Now, after you go and read it and marvel at what nice things the nice man has to say (he's so nice!), I want to draw your attention to the paragraph that reads:
Now, production values. Once again, an indie author has put together a book that is essentially error free. I only noticed one typo (although I don't remember what page now). There was an interactive table of contents. The formatting was good, and the cover told you this was a novel set in space. Somehow New York can't seem to figure this out.
Isn't that just so much, well, nicer than:
As for the technicals, there are plenty of typos and typesetting errors. A second set of eyes would've cleared these up.
That was from the review in the New Podler Review of Books, which was written before I had Trang copy edited. Now that review was also mostly positive, and I had and still have absolutely no problem with it--the criticism was perfectly fair, and indeed, a second set of eyes did clear those errors up.

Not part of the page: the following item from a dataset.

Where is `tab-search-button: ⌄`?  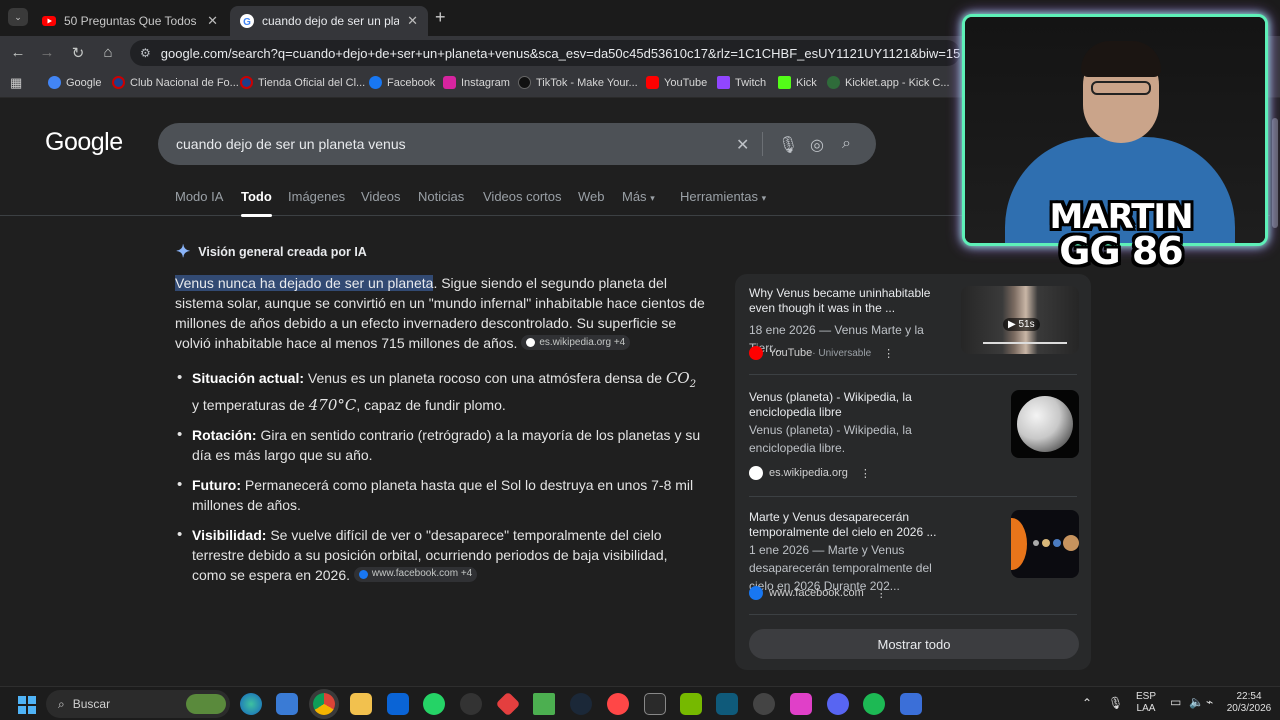
tab-search-button: ⌄ is located at coordinates (18, 17). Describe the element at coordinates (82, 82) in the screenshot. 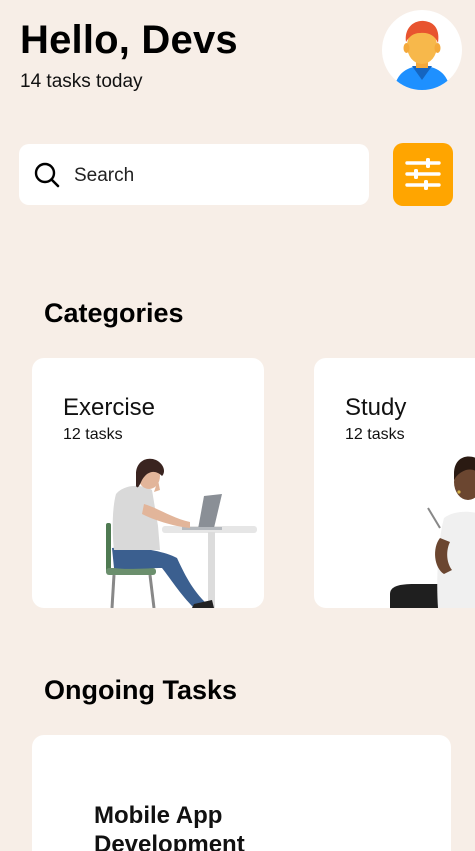

I see `tasks-count-subtitle: 14 tasks today` at that location.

Which is my point. No matter how much a reviewer likes your book, there are going to be complaints--their job is to be critical, and there is no such thing as a perfect book. The idea is to minimize those complaints to things like, "I wanted more about the characters, because they were just so wonderful!" or "I can't wait for the next book to come out!" or "I never wanted the book to end!" not, "For God's sake, get it copy edited!"
Think about the difference in implications between those two excerpts from a marketing perspective. The first excerpt tells readers, hey, this lady's stuff is top quality--even better than what New York turns out. Yeah, he's just talking about the copy editing and the formatting and the choice of cover, but the implication is that the book is just as good if not better than something you'd pay $10 more for. The second tells you that, meh, it's sloppy, and she didn't put enough effort into it.

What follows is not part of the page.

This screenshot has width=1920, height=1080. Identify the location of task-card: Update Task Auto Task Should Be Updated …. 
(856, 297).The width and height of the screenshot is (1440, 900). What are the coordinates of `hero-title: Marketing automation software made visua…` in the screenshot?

When I say things like, it's impossible to really enjoy a story that has a lot of errors in it, because your attention is constantly being interrupted--well, you are seeing the proof of that right here in those review excerpts. While I certainly think that changing the cover and description resulted in Trang getting much better reader reviews, I also believe strongly that having the book copy edited--getting rid of all the crap that was cluttering up the book and blocking people from becoming truly immersed in the story--was equally important.

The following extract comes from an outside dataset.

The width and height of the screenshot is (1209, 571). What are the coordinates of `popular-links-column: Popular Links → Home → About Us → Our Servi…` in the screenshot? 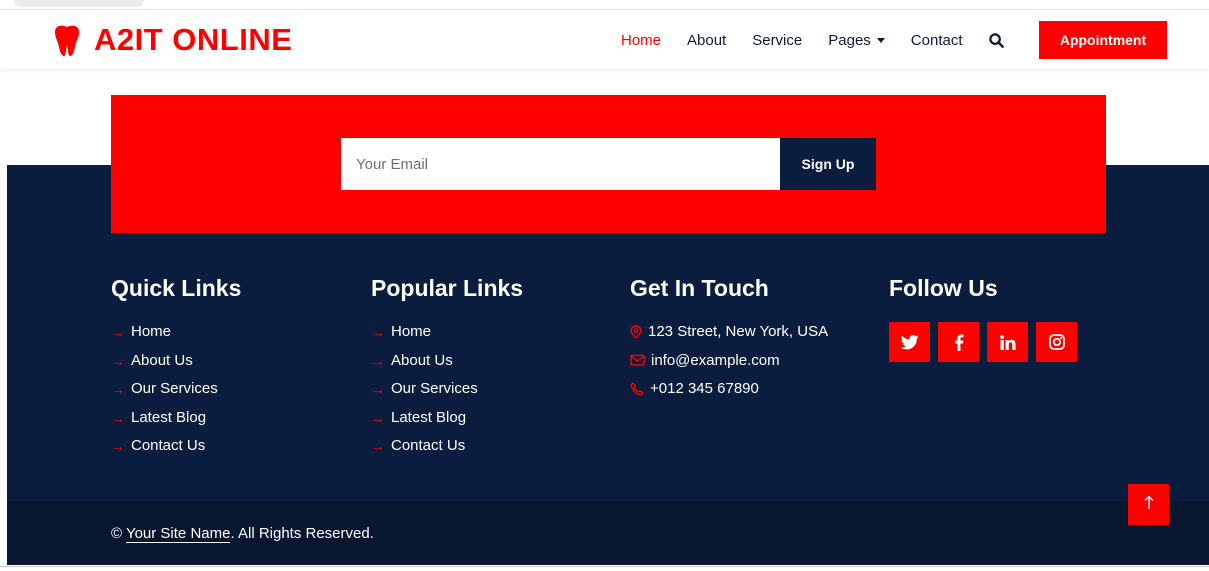 It's located at (447, 368).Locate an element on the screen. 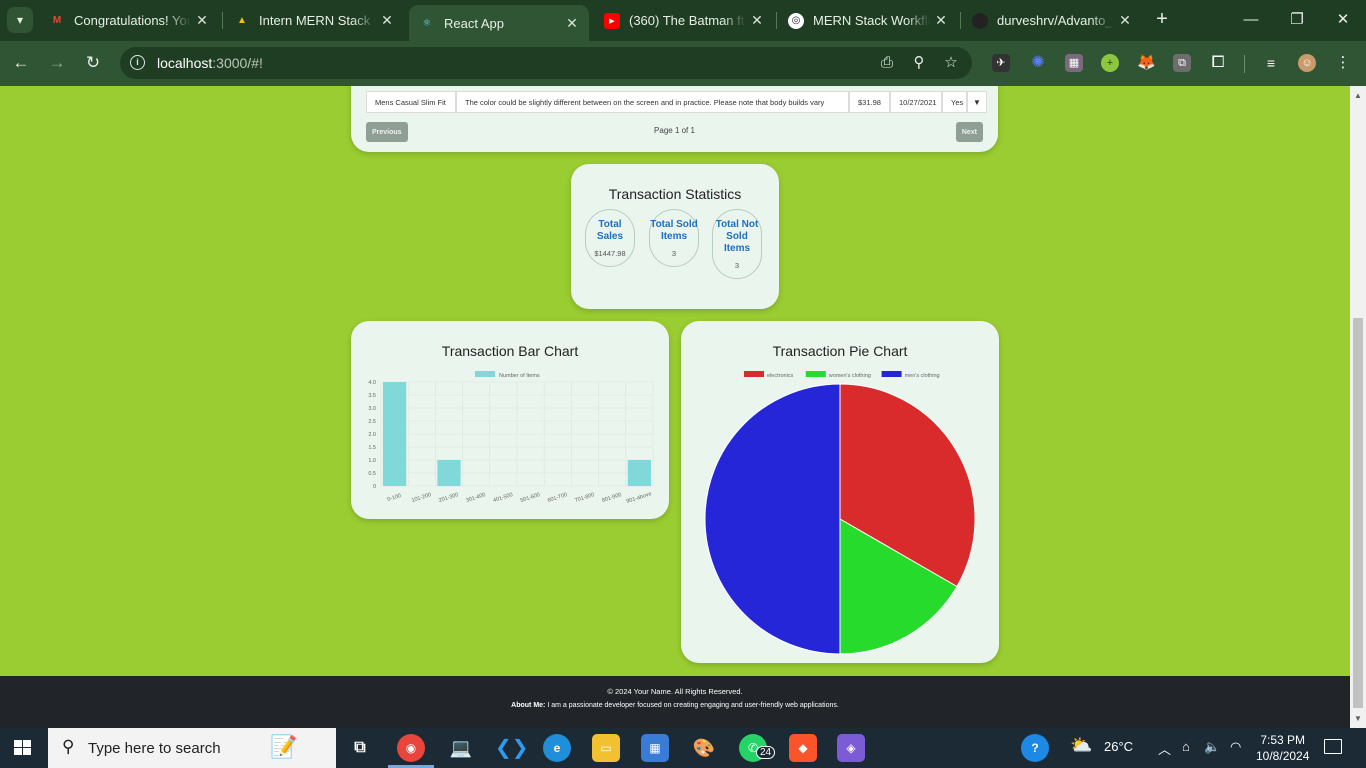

I'm going to tack on that even if you think that you (or the average reader who isn't a crazy language-obsessed fanatic) won't notice small mistakes and typos, you're wrong--you may not consciously notice them, but unconsciously you register that something is wrong.
This happened to me a few times as I was going over the Trust layout to give it to the copy editor. I'd read a passage and think, "I don't like that--it doesn't read well. I need to rewrite that." And then when I'd go over the passage again, I'd find a mistake. It was interesting because, when I did the first read-over, the mistake didn't consciously register as a mistake. It just registered as bad.